# Question about Welsh Harlequins?



## BackfourtyMI. (Sep 3, 2007)

Seems like last spring someone here told me you could tell the difference in sex of the Welsh harlequins by the color of their bill but now I can't find the thread & I can't remember who told me that? Granny Carol I think?

Anyways now some of my eggs are starting to hatch & I would like to be able to tell what sex they ar. 
So far just 1 Welsh has hatched & it has a dark kinda greenish bill, any ideas?
Probably drake with my luck since I want hen's. I still have quite a few more still in the incubator.


----------



## JasoninMN (Feb 24, 2006)

> Interestingly, they can be sexed after hatching with 90% accuracy by their bill color. Darker bills mean a male and lighter bills ending in a dark spot are normally females. Within several days this distinction disappears. They are also a beautiful bird, especially the feather patterns and colors on the adult females.


Sounds like a drake. 

The Farm's Welsh Harlequin @ Muscovy Duck Central


----------



## BackfourtyMI. (Sep 3, 2007)

Thanks Jason. So far that's the only Welsh I've had hatch out but have quite a few Indian runners & 1 of my White crested cross ducks & 1 royal Palm turkey. I have a menagerie in my incubator right now. 
I thought I remembered the dark bill meant it was a drake. Trying to figure out now how I can mark them so I can tell the difference after the bills all change to normal color.


----------



## Dusky Beauty (Jan 4, 2012)

Darker bills mean a male and lighter bills ending in a dark spot are normally females. Within several days this distinction disappears. 

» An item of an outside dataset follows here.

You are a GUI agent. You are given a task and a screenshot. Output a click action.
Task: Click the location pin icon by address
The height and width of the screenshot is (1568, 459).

They can also be bred within the breed to be sex linked by breeding a gold harlequin drake to silver harlequin females-- Although bad luck for me, the only drakelet to come in my straight run order is pretty surely a silver.

You can (and I do) mark my birds with small colored zip ties. Dollar Tree carries a package of zip ties that come in a lot of diff colors. Make sure you put them on just loose enough to not come off and check them everyday-- those little legs grow fast.


----------



## GrannyCarol (Mar 23, 2005)

Looks like everyone beat me to it!  

I've just had a great hatch of Anconas and Welsh Harlequins... I think I remember 3 boys and 5 girls, silver and gold. However, I have 19 ducklings and its pretty hazy at the moment! lol 

I'll sort them out today, I used Metzer's video yesterday to practice vent sexing and was 100% right on the Welsh Halequins (as per bill color), so am somewhat confident with the Anconas. I certainly found a couple of boys, but there is a mass of nearly identical black and white Anconas, as well as one blue and three browns. Sheesh! We're getting some food coloring to see if we can mark them short term, I have a buyer for many of them (whew!). 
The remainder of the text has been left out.